So like.... I don't need my preferred substance to get through the day. I think all the days I go without it kind of prove that.
But sometimes I just am done dealing with the week and want to spend my remaining free time smoking a bowl and listening to Sci fi and fantasy lore videos so I can pretend I'm chilling somewhere near the Anduin or on the holodeck.
Damn, if holodecks became real, humanity is basically over.
100%. Except I've moved completely on to edibles. My supply last 20x longer and my lungs don't feel like an ash tray.
Learning how to make your own edibles was the best move I've made in a long time. Just pop a couple after dinner, and it hits guaranteeably after the kids go to bed, and I get to enjoy the rest of the evening just relaxing.
Have you tried saying the magic words "these edibles ain't shit" after half an hour?

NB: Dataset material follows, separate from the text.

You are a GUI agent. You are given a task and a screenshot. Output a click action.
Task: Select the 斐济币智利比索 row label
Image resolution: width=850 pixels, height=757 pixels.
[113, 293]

In seriousness, that's odd that edibles don't do much for you. I wonder if it's a dosage issue or if there's something different about your digestive system. I guess the former implies the latter...

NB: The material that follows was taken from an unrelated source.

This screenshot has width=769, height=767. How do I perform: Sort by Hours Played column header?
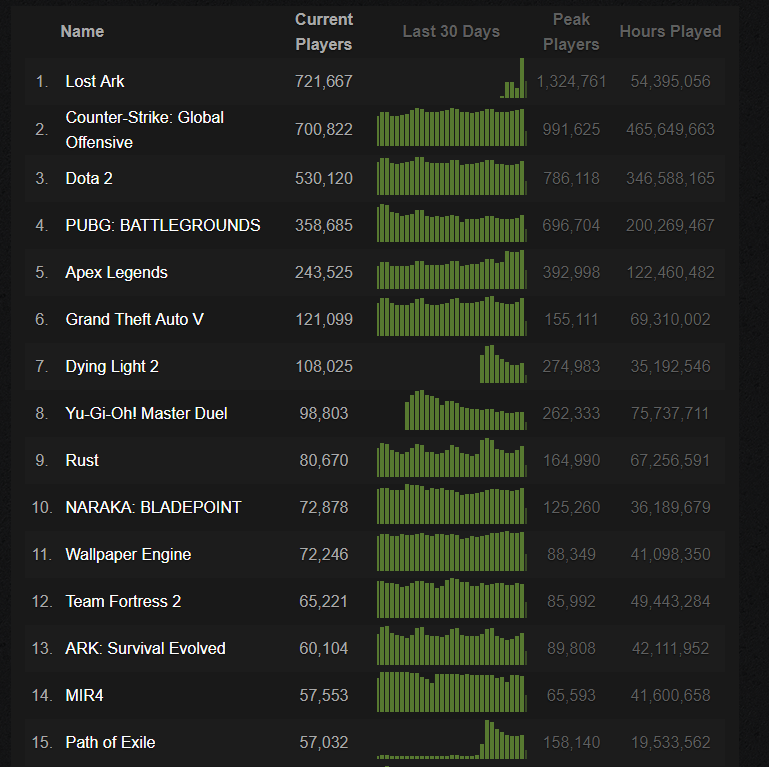coord(670,32)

Personally I vape, but I do like edibles. I need to stop vaping as mY primary source, I've been noticing a decrease in lung capacity beyond what covid did. I did not enjoy biking long distance last week.
I'm pretty good at baking, and have always wanted to try my hand at making edibles, but I think I'd rather try and find some chocolate chips or butter or something that I can use in a normal recipe first. I make a mean chocolate chip cookie.

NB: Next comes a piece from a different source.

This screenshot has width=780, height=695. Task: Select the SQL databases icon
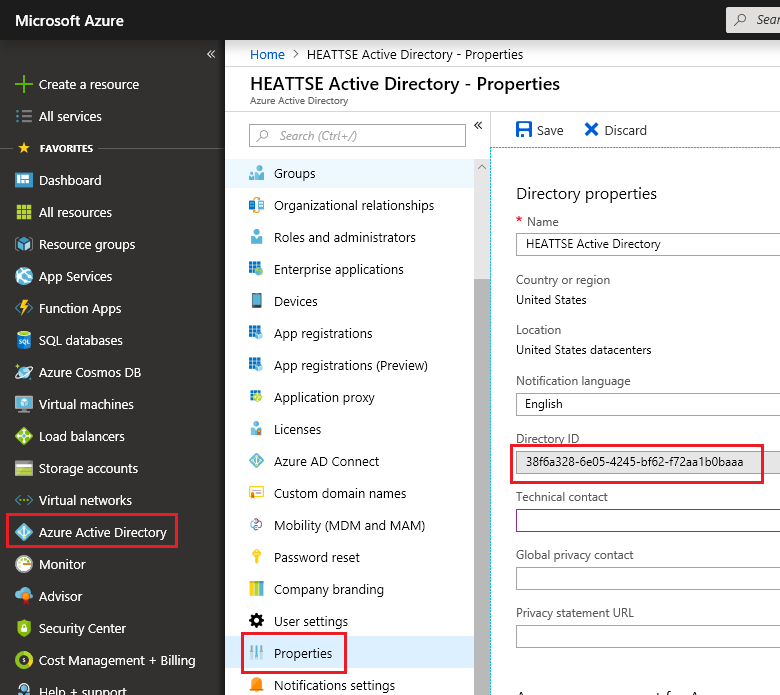coord(24,340)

I highly highly highly recommend making gummies instead. I purchased gummy molds so I know EXACTLY how much I'm dosing. They take like 10 minutes to make (but a couple days to dry). You can't burn them, and if you fuck anything up, you can just remelt and pour again.
You can you make a half cup of oil last like 2months. Do it with the right weed, you have a clean, consistent, amazing high.
Yep. Same here. Except weed gives me panic attacks. But I just had (am having) the worst Monday ever and I am the boss at my job and since I'm having the worst Monday ever I said fuck it, put my phone on do not disturb and started day drinking... Basically told my service manager it's all in your hands today and he knew exactly what I meant. Now I'm floating around in my pool with a beer in hand and saying fuck it. I'll regret it tomorrow, but that's a future me problem, not mine. I wish tomorrow me good luck.
It helps but it still makes me panic. I was an everyday smoker for years and then after one really bad mushroom trip (out of a hundred) I can't handle it anymore at all. It's like something got rewired that night and I'll never be the way I was before.